■ Description of the task
Nothing in the data should be left out, so repeat it all exactly.

[Material provided]

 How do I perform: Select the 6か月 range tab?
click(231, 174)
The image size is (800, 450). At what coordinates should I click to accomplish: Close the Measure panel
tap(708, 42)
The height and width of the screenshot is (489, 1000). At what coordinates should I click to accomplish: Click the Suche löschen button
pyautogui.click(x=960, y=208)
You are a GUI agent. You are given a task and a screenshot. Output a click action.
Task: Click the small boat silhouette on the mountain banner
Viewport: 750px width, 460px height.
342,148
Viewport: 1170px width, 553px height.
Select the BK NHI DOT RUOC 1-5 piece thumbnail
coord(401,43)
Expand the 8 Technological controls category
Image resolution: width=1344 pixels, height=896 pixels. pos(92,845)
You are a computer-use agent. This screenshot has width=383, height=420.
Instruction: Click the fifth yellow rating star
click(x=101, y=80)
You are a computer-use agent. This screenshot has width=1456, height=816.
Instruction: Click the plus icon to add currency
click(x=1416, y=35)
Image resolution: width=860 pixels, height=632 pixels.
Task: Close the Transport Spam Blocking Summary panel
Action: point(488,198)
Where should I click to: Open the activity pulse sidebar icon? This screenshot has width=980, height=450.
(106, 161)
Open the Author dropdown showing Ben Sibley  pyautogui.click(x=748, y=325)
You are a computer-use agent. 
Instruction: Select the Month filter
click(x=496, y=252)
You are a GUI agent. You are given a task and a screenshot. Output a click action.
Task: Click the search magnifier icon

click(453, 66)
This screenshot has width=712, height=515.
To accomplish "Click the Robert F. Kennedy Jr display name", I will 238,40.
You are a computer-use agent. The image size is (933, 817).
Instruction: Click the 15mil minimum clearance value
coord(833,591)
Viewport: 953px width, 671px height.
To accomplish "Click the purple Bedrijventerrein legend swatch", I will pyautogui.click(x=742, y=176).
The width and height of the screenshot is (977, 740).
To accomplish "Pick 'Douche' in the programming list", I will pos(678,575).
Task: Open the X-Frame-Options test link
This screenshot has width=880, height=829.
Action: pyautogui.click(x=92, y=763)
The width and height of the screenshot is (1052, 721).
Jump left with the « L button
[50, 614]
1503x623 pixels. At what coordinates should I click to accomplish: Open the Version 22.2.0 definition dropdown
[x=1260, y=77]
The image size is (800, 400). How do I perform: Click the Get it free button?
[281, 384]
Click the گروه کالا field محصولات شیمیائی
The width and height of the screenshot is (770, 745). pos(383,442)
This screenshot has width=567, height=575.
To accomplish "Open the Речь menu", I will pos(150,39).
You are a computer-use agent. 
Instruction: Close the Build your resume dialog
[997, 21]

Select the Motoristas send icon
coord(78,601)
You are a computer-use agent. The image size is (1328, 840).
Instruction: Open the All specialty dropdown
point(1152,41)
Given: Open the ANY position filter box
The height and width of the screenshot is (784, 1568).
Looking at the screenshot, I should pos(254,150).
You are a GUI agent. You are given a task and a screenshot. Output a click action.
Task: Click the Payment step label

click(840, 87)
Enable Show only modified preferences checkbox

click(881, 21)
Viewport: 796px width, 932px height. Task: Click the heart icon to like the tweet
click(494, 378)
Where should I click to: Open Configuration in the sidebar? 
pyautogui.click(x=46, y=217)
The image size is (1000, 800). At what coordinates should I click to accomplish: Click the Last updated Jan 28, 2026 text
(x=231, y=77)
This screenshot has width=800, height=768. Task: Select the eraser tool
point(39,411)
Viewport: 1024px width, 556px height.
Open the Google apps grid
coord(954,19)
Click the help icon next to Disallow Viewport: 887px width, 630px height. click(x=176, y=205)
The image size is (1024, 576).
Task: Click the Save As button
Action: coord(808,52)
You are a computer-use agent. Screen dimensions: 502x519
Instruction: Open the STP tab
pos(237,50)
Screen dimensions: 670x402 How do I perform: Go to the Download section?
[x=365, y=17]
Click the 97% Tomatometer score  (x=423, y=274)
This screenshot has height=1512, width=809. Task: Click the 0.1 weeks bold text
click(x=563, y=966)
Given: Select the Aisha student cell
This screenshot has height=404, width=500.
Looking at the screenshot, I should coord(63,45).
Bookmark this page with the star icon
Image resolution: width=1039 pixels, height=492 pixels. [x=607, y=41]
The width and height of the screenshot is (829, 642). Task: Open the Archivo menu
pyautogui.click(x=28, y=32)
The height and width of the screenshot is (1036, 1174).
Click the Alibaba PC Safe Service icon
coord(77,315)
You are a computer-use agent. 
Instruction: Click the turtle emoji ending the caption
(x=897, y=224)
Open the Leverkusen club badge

[/Material provided]

■ Solution below
 How do I perform: Select the 6か月 range tab?
click(231, 174)
The image size is (800, 450). At what coordinates should I click to accomplish: Close the Measure panel
tap(708, 42)
The height and width of the screenshot is (489, 1000). At what coordinates should I click to accomplish: Click the Suche löschen button
pyautogui.click(x=960, y=208)
You are a GUI agent. You are given a task and a screenshot. Output a click action.
Task: Click the small boat silhouette on the mountain banner
Viewport: 750px width, 460px height.
342,148
Viewport: 1170px width, 553px height.
Select the BK NHI DOT RUOC 1-5 piece thumbnail
coord(401,43)
Expand the 8 Technological controls category
Image resolution: width=1344 pixels, height=896 pixels. pos(92,845)
You are a computer-use agent. This screenshot has width=383, height=420.
Instruction: Click the fifth yellow rating star
click(x=101, y=80)
You are a computer-use agent. This screenshot has width=1456, height=816.
Instruction: Click the plus icon to add currency
click(x=1416, y=35)
Image resolution: width=860 pixels, height=632 pixels.
Task: Close the Transport Spam Blocking Summary panel
Action: point(488,198)
Where should I click to: Open the activity pulse sidebar icon? This screenshot has width=980, height=450.
(106, 161)
Open the Author dropdown showing Ben Sibley  pyautogui.click(x=748, y=325)
You are a computer-use agent. 
Instruction: Select the Month filter
click(x=496, y=252)
You are a GUI agent. You are given a task and a screenshot. Output a click action.
Task: Click the search magnifier icon

click(453, 66)
This screenshot has width=712, height=515.
To accomplish "Click the Robert F. Kennedy Jr display name", I will 238,40.
You are a computer-use agent. The image size is (933, 817).
Instruction: Click the 15mil minimum clearance value
coord(833,591)
Viewport: 953px width, 671px height.
To accomplish "Click the purple Bedrijventerrein legend swatch", I will pyautogui.click(x=742, y=176).
The width and height of the screenshot is (977, 740).
To accomplish "Pick 'Douche' in the programming list", I will pos(678,575).
Task: Open the X-Frame-Options test link
This screenshot has width=880, height=829.
Action: pyautogui.click(x=92, y=763)
The width and height of the screenshot is (1052, 721).
Jump left with the « L button
[50, 614]
1503x623 pixels. At what coordinates should I click to accomplish: Open the Version 22.2.0 definition dropdown
[x=1260, y=77]
The image size is (800, 400). How do I perform: Click the Get it free button?
[281, 384]
Click the گروه کالا field محصولات شیمیائی
The width and height of the screenshot is (770, 745). pos(383,442)
This screenshot has width=567, height=575.
To accomplish "Open the Речь menu", I will pos(150,39).
You are a computer-use agent. 
Instruction: Close the Build your resume dialog
[997, 21]

Select the Motoristas send icon
coord(78,601)
You are a computer-use agent. The image size is (1328, 840).
Instruction: Open the All specialty dropdown
point(1152,41)
Given: Open the ANY position filter box
The height and width of the screenshot is (784, 1568).
Looking at the screenshot, I should pos(254,150).
You are a GUI agent. You are given a task and a screenshot. Output a click action.
Task: Click the Payment step label

click(840, 87)
Enable Show only modified preferences checkbox

click(881, 21)
Viewport: 796px width, 932px height. Task: Click the heart icon to like the tweet
click(494, 378)
Where should I click to: Open Configuration in the sidebar? 
pyautogui.click(x=46, y=217)
The image size is (1000, 800). At what coordinates should I click to accomplish: Click the Last updated Jan 28, 2026 text
(x=231, y=77)
This screenshot has width=800, height=768. Task: Select the eraser tool
point(39,411)
Viewport: 1024px width, 556px height.
Open the Google apps grid
coord(954,19)
Click the help icon next to Disallow Viewport: 887px width, 630px height. click(x=176, y=205)
The image size is (1024, 576).
Task: Click the Save As button
Action: coord(808,52)
You are a computer-use agent. Screen dimensions: 502x519
Instruction: Open the STP tab
pos(237,50)
Screen dimensions: 670x402 How do I perform: Go to the Download section?
[x=365, y=17]
Click the 97% Tomatometer score  (x=423, y=274)
This screenshot has height=1512, width=809. Task: Click the 0.1 weeks bold text
click(x=563, y=966)
Given: Select the Aisha student cell
This screenshot has height=404, width=500.
Looking at the screenshot, I should coord(63,45).
Bookmark this page with the star icon
Image resolution: width=1039 pixels, height=492 pixels. [x=607, y=41]
The width and height of the screenshot is (829, 642). Task: Open the Archivo menu
pyautogui.click(x=28, y=32)
The height and width of the screenshot is (1036, 1174).
Click the Alibaba PC Safe Service icon
coord(77,315)
You are a computer-use agent. 
Instruction: Click the turtle emoji ending the caption
(x=897, y=224)
Open the Leverkusen club badge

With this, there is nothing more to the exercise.